• [Work task] Apart from the pictures, write out all the records exactly.

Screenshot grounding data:
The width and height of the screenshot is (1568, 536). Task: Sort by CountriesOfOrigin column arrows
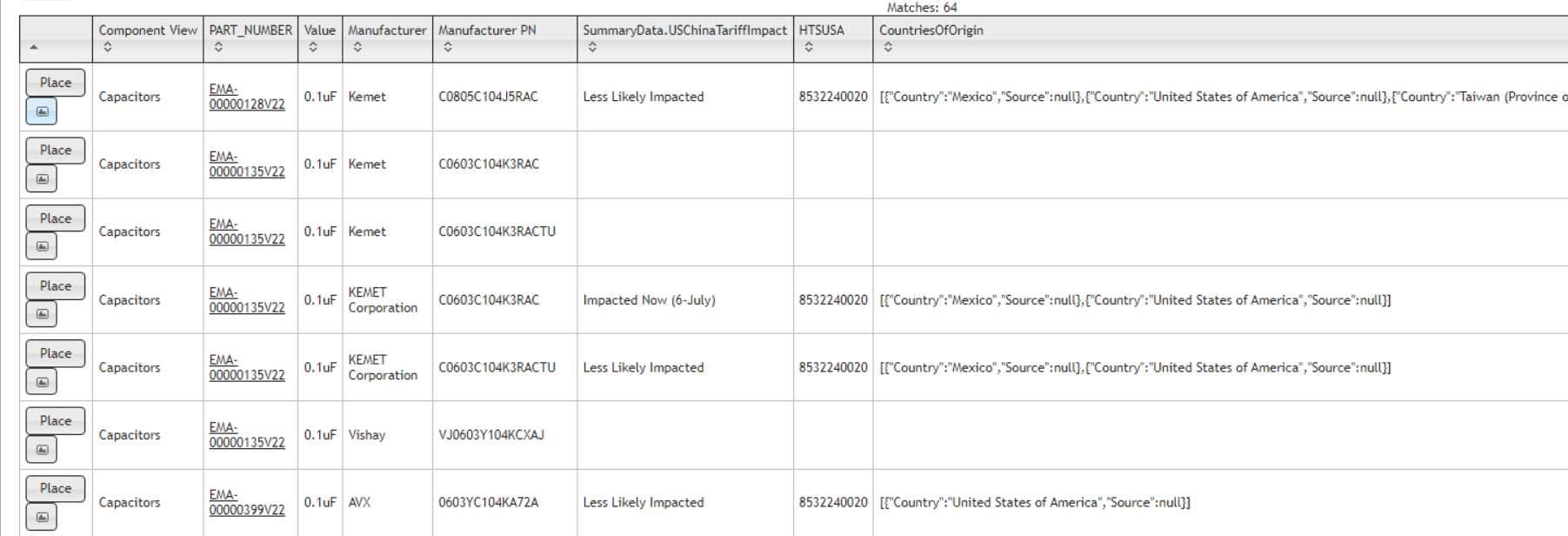point(888,47)
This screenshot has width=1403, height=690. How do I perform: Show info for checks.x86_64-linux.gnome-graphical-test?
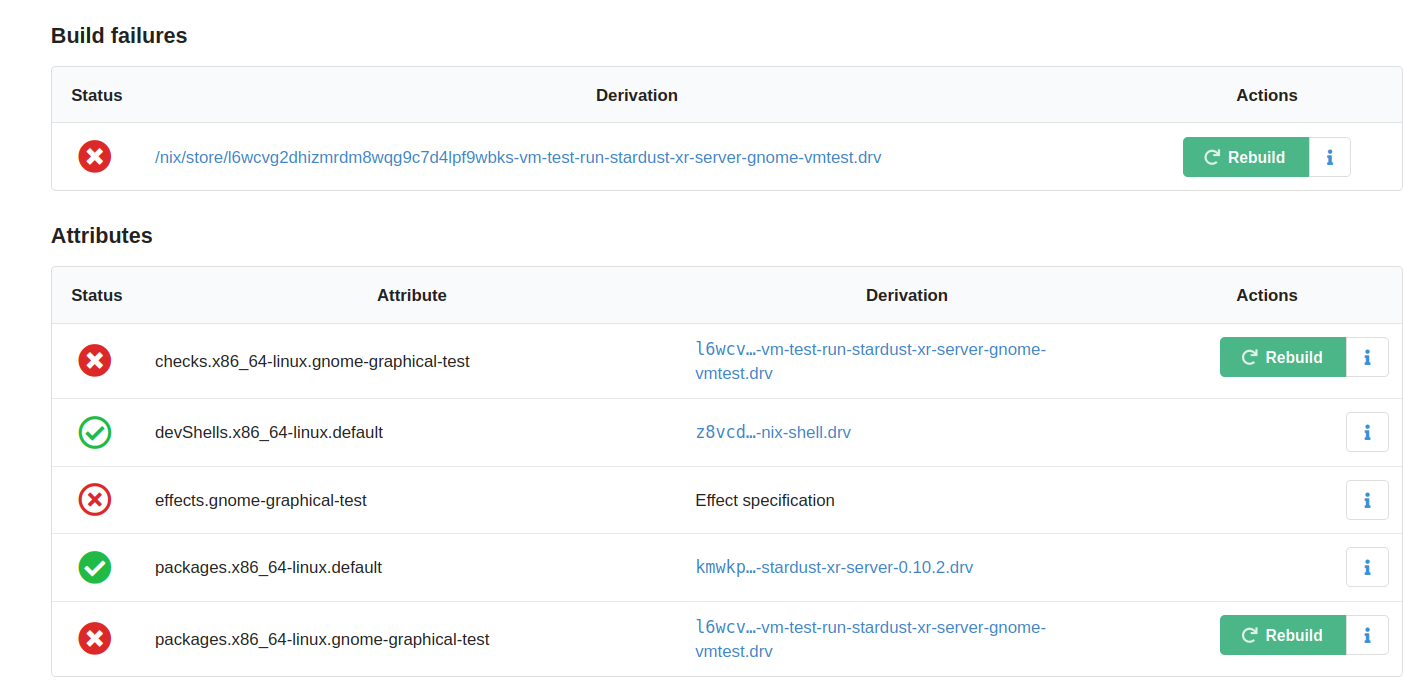pos(1367,357)

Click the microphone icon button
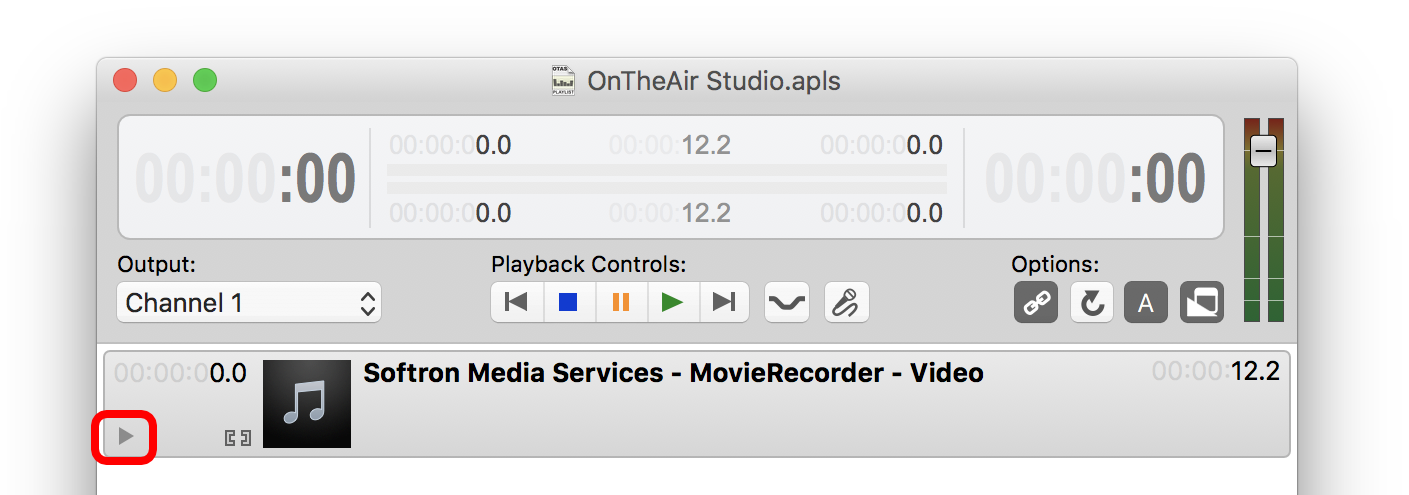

• [Response for this exercise]
The width and height of the screenshot is (1568, 536). Task: Sort by CountriesOfOrigin column arrows
point(888,47)
This screenshot has width=1403, height=690. How do I perform: Show info for checks.x86_64-linux.gnome-graphical-test?
pos(1367,357)

Click the microphone icon button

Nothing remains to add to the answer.